Live Examples
Live Examples
Live examples are cases for initial testing ground of main thesis: the inferential axis, the encoding axis, and the representational axis
Case 1 — Visual disinformation
Model: Generative AI + Intervention: Visual design ➔ Theme: Visual disinformation
A generative model produces images or visual content that is plausible without being true. The design intervention concerns how such content is composed, styled, and circulated — and therefore how visual plausibility is manufactured. The case asks what happens when visual design, traditionally a practice of clarification, becomes complicit in a logic of generation that optimizes for credibility rather than correspondence to fact.
Case 2 — Adaptive machine
Model: Machine Learning + Intervention: Human–machine interaction ➔ Theme: Adaptive machine
A system that continuously learns from interaction with a user, adjusting its behaviour over time. The design intervention is the feedback loop itself: what signals the machine collects, how quickly it adapts, and how that adaptation is made legible to the person interacting with it.
Case 3 — Counterspeech
Model: Generative AI + Intervention: Discourse and narrative design → Theme: Sexist hate speech
A hybrid system combines rule-based detection of hate speech patterns with generative models that produce contextualised counterspeech responses. The design intervention concerns how a counter-narrative is shaped: tone, register, timing, and the decision of whether to address the target of hate speech, the perpetrator, or the bystander audience. The case asks whether an automated response can carry the social and rhetorical weight that effective counterspeech requires, and how design can make that response feel like a genuine act of language rather than a classifier output.
Case 4 - Legal judgment
Model: Predictive AI + Intervention: Decision making ➔ Theme: Legal judgment
A predictive model is used to support or inform a legal decision. The design intervention concerns how probabilistic output is translated into a decision-support tool for a domain — law — that is itself a paradigm of explicit, rule-based, deontic logic. The case is a direct confrontation between two logics: statistical inference and normative reasoning.

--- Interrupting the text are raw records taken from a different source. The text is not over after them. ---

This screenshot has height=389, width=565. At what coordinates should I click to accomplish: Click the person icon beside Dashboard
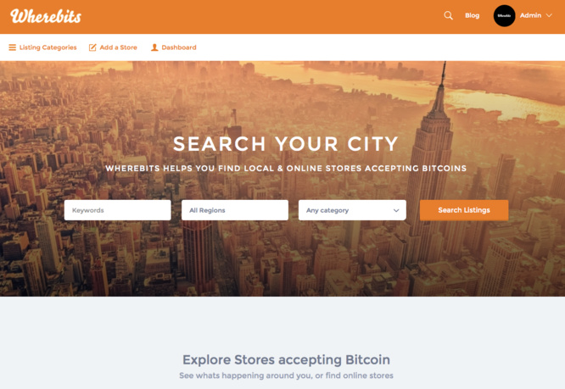coord(154,47)
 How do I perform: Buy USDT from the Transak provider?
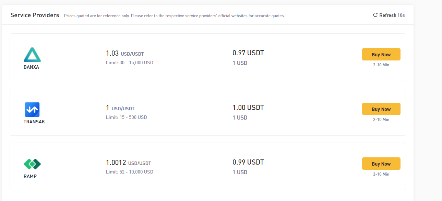pos(381,109)
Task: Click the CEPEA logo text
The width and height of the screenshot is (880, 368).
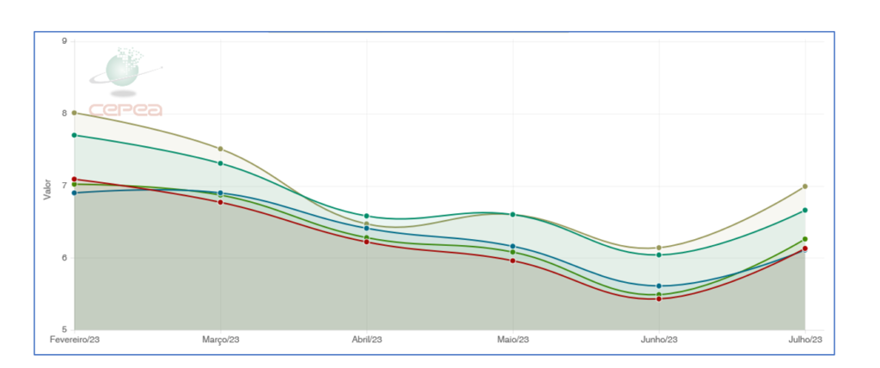Action: click(125, 110)
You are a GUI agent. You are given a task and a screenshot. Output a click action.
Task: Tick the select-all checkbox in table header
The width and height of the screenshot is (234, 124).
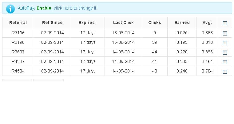point(225,23)
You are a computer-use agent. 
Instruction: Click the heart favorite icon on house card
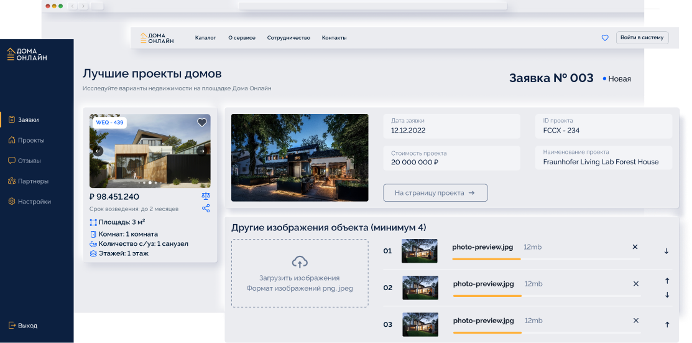click(x=202, y=123)
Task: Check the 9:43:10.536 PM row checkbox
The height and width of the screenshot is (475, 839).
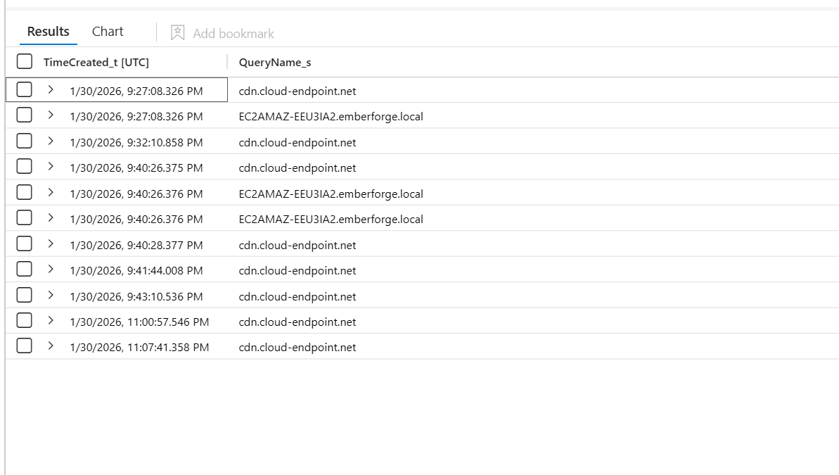Action: (x=25, y=296)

Case 5 — Process optimization
Model: AI models + Intervention: Functional decomposition ➔ Theme: Process optimization
AI models are used to optimize a workflow or process, with functional decomposition as the design method: breaking a complex process into elementary functions that can each be modelled, measured, and improved. This is the most classically logical of the seven cases.
Case 6 — Empathic dialogue
Model: Machine Learning + Intervention: Emotions ➔ Theme: Empathic dialogue
A model is trained to recognize and respond to emotional signals in dialogue. The design intervention concerns how an inherently ambiguous and continuous phenomenon — affect — is rendered into something a system can act on, and how the resulting responses are perceived as genuinely empathic rather than merely simulated.

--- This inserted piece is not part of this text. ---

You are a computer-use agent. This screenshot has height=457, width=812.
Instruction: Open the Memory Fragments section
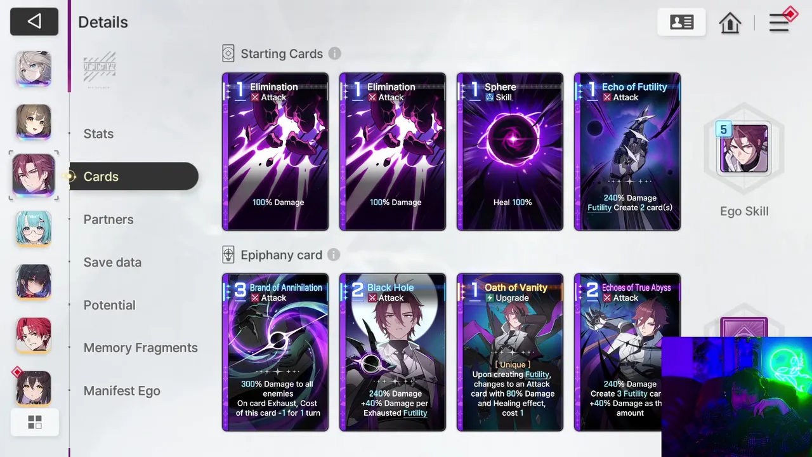point(140,348)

Case 7 — Clinical diagnostics
Model: Generative AI + Intervention: Decision making ➔ Theme: Clinical diagnostics
Generative AI supports diagnostic decision-making in a clinical context, where responsibility for the outcome remains squarely human. The design intervention is about how a generated hypothesis is framed, justified, and handed over for clinical judgement — not how it is produced.
Case 8 — Stereotypes
Model: Rule-based & Generative AI + Intervention: Social psychology ➔ Theme: Stereotypes
A hybrid system — explicit rules combined with generation — intervenes on the terrain of stereotypes and social cognition through a conversational agent. This is the most developed case in the collection, with an initial project plan already sketched: it moves from a question-and-answer model toward a dialogue model that no longer requires complete prior knowledge, training instead for uncertain conversation.